In your answer, set down the records below exactly as they stand, omitting pictures.

Items from a data source
########################################
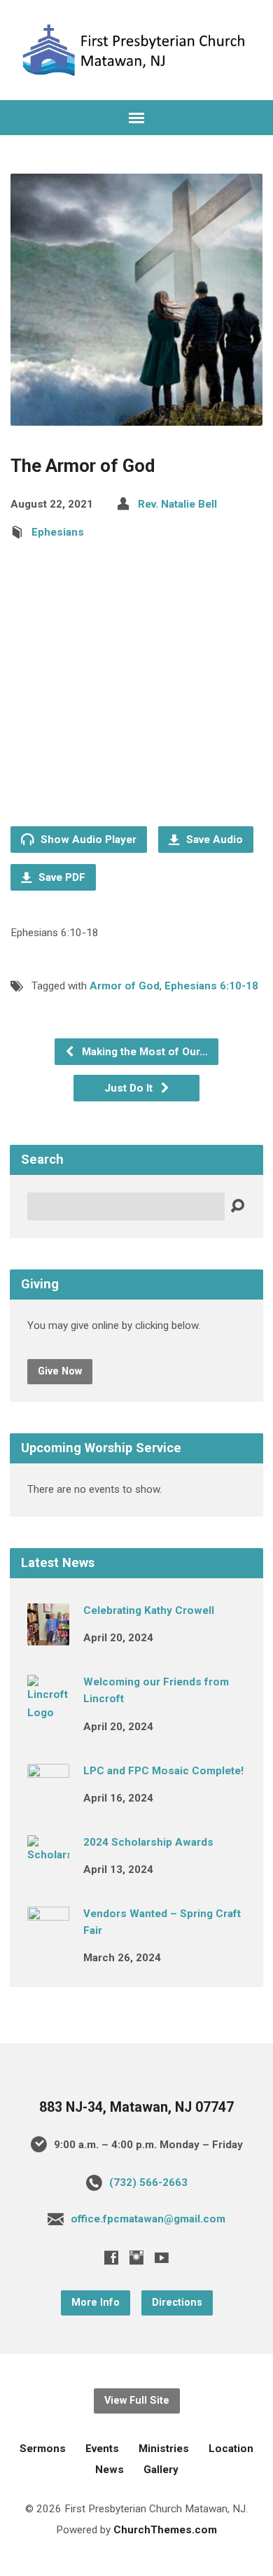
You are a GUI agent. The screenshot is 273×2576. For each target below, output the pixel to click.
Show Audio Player (87, 839)
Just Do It (129, 1088)
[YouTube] (162, 2257)
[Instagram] (137, 2257)
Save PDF (60, 877)
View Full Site (136, 2401)
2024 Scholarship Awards (148, 1842)
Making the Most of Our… (143, 1051)
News (109, 2469)
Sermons (43, 2448)
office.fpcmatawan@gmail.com (148, 2219)
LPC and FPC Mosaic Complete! (163, 1770)
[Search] (237, 1206)
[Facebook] (111, 2257)
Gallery (161, 2469)
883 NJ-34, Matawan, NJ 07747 (136, 2107)
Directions (177, 2303)
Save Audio (213, 839)
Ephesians (57, 532)
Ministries (164, 2448)
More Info (95, 2303)
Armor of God (125, 986)
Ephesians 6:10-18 (211, 986)
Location (231, 2448)
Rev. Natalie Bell (177, 504)
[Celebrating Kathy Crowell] (48, 1635)
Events (102, 2448)
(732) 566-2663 (148, 2182)
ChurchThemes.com (165, 2529)
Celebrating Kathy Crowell (148, 1610)
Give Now (60, 1371)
########################################
TASK ANSWER ->
You are a GUI agent. The screenshot is 273×2576. For each target below, output the pixel to click.
Show Audio Player (87, 839)
Just Do It (129, 1088)
[YouTube] (162, 2257)
[Instagram] (137, 2257)
Save PDF (60, 877)
View Full Site (136, 2401)
2024 Scholarship Awards (148, 1842)
Making the Most of Our… (143, 1051)
News (109, 2469)
Sermons (43, 2448)
office.fpcmatawan@gmail.com (148, 2219)
LPC and FPC Mosaic Complete! (163, 1770)
[Search] (237, 1206)
[Facebook] (111, 2257)
Gallery (161, 2469)
883 NJ-34, Matawan, NJ 07747 (136, 2107)
Directions (177, 2303)
Save Audio (213, 839)
Ephesians (57, 532)
Ministries (164, 2448)
More Info (95, 2303)
Armor of God (125, 986)
Ephesians 6:10-18 (211, 986)
Location (231, 2448)
Rev. Natalie Bell (177, 504)
[Celebrating Kathy Crowell] (48, 1635)
Events (102, 2448)
(732) 566-2663 (148, 2182)
ChurchThemes.com (165, 2529)
Celebrating Kathy Crowell (148, 1610)
Give Now (60, 1371)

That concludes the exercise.